Step 4, the transmission line of electricity set up for local multiple-loop line writes each loop line about ρ by column_t、ρ_fLinear algebraic equation Group, and iterative method and above-mentioned iterative initial value are used, solution is ρ with the soil resistivity of tower section_tWith the soil electricity of non-same tower section Resistance rate is ρ_f；

Step 5, according to each parameter value in basic data, by the soil resistivity ρ of same tower section and non-same tower section_t、ρ_fIt substitutes into respectively In the shaft tower of corresponding model, the impedance matrix of each model shaft tower unit length of each loop line is found out, and utilize symmetrical component method from resistance Anti- Matrix goes out the zero-sequence mutual inductance impedance of each model shaft tower unit delivered length in each loop line；

Step 6, zero-sequence mutual inductance impedance of each base shaft tower of every loop line in its span is calculated, by these zero-sequence mutual inductance impedances It is cumulative, it can be obtained the zero-sequence mutual inductance impedance of whole route.

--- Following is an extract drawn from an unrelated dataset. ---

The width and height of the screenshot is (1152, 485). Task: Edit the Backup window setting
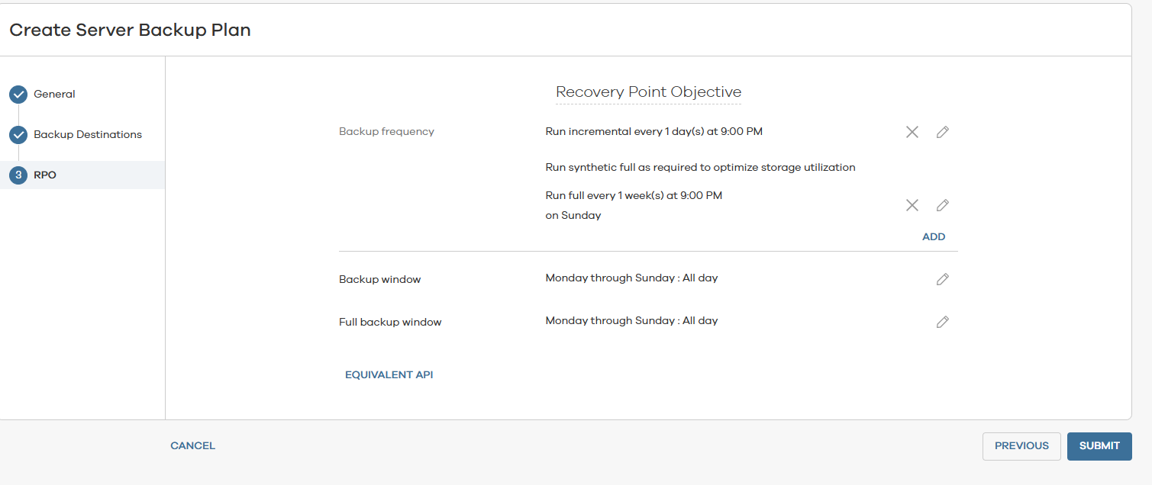click(x=943, y=279)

2. the zero-sequence mutual inductance impedance computation method on multiple-loop line transmission line of electricity according to claim 1, which is characterized in that The step 4 further include: for multiple-loop line line using the transmission line of electricity of whole wiring on the same tower, then with tower section and non-same tower section Soil resistivity ρ_t、ρ_fIt is equal and all be uniform soil resistivity ρ_j, no longer need to solve, by ρ_jSubstituting into linear algebraic equation systems is The zero-sequence mutual inductance impedance of each loop line can be calculated.

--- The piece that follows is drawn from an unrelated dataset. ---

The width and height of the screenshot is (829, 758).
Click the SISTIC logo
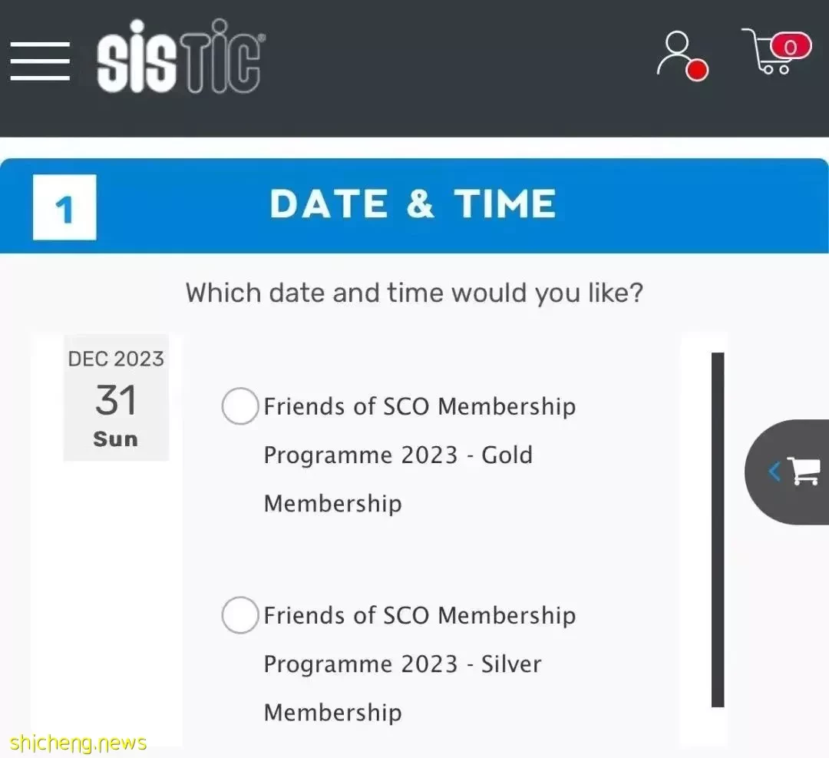[x=180, y=57]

3. the zero-sequence mutual inductance impedance computation method on multiple-loop line transmission line of electricity according to claim 1, which is characterized in that The step 4 further include: for the double loop of parallel lines on same tower, due to whole parallel lines on same tower, Origin And Destination is identical, therefore this two Soil resistivity along loop line also must be the same, ρ_t=ρ_t2, ρ_f1=ρ_f2, the part that multiple-loop line line is set up jointly, along the line Geological conditions is identical, therefore the soil resistivity on each loop line of this section of route is equal ρ_t1=ρ_t2=...=ρ_tv, substitute into linear generation Number equation group can calculate the zero-sequence mutual inductance impedance of each loop line.

4. the zero-sequence mutual inductance impedance computation method on multiple-loop line transmission line of electricity according to claim 1 or 2 or 3, special Sign is that the basic data of the step 1 includes: the structural parameters of each loop line each base shaft tower used in erection process And its phase sequence arrangement mode of conducting wire in span, each base shaft tower, the actual measurement zero sequence impedance of each loop line, transmission pressure parameter, The radical of line and conductor parameter, the overall length of route and the line length with tower section of ground wire, the transmission pressure parameter include Division number, line footpath and D.C. resistance.